How to Avoid Uncomfortable Conversations About Religion
“You outrage my religious feelings!” – that’s what you can often hear from people who follow other confessions when you talk to them about religion. However, sometimes talking about it is inevitable, especially if you deal with aggressive fanatics or atheists. Or, perhaps, you are an atheist yourself and hate when other people talk to you with that homiletic air and try to “convert” you. Indeed, religion became an apple of discord for many relationships. If you don’t want to get involved in such conversations or don’t want to lose friends because of religious issues, check out our tips for avoiding awkwardness and conflicts when you talk about religion.
Try to avoid this topic
If someone explicitly tries to involve you in this type of conversation, try to avoid it by saying “I don’t feel like talking about it right now”, “I’m not comfortable about discussing it with you”, or “I never discuss my religious views with strangers”. Try to make it sound convincing, firm, and polite.
Be careful when you reply
If there’s no way you can avoid this conversation, you can check the following points to make your discussion as painless as possible:
Know the difference between insulting and non-insulting things
Indeed, there’s a thin line between those two. Generally speaking, things that you say and questions you ask won’t assault religious people if you don’t intend to assault anyone. If you ask your questions because you don’t completely understand the principles of another religion, are curious about it, and want to get more information to get your ideas straight, you are free to say whatever you want. Meanwhile, if you intentionally ask provocative questions to prove another religion wrong/unfair/stupid, etc, your opponent would be assaulted even if you “filter” your words carefully and try to speak politely.

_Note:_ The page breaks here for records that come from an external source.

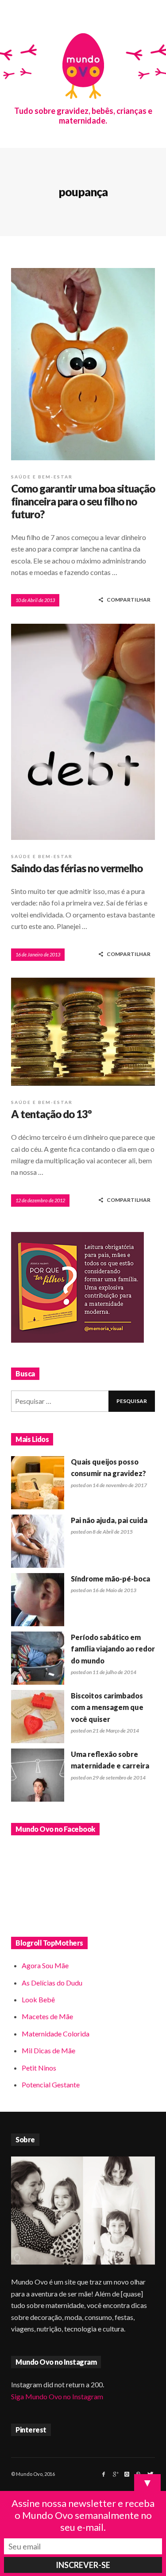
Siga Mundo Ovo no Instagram (57, 2396)
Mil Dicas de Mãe (48, 2050)
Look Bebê (38, 1999)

Know the difference between clerical and spiritual
As they say, church has nothing to do with religion. Most adequate people wouldn’t be mad if you mention the stories about clergymen’s misbehavior or church organization and management issues. However, you will insult their feelings if you say similar stories about God and the principles of their faith.
Channel your conversation into another topic
Laugh off and continue the conversation in a friendly way by asking some question people usually enjoy answering, like “Do you have kids?” or “Tell me about your collection of coins”.
If you know that the person you’re talking to is a bigot or totally insane, just lie to him. Yes, lying is bad, but sometimes it’s much easier to do than deal with a crazy person. You may agree or disagree, but the ideal reply in such case is “I don’t believe in God”. After this phrase, most people will just give up. Everyone knows that talking to aggressive atheist isn’t really worth bothering. However, you never know how outrageous your opponent can be, so saying so is the last thing you want to do.
Don’t joke about religion
Adequate religious person is okay with arguing, discussing, and wondering, but no one of them will appreciate blasphemous jokes. Doing so, you “spit” in the soul of this person.
Don’t talk to bigots
In this article, we mentioned the word “adequate” several times, and we have our reason for it. The point is most religious people are sane enough to understand the point of the conversation and react accordingly. However, there are people who are totally fanatic about their beliefs. Long story short, they listen to you but don’t hear what you’re trying to say. Stay away from them because your conversation just doesn’t make sense.
Religion and beliefs are the sensitive topics to discuss, especially if you have to talk to really aggressive people with the flaming sense of outraged virtue. Luckily, you can avoid this conversation or at least make it less awkward and uncomfortable. Check our tips in order not to become a victim of these people and save the relationships.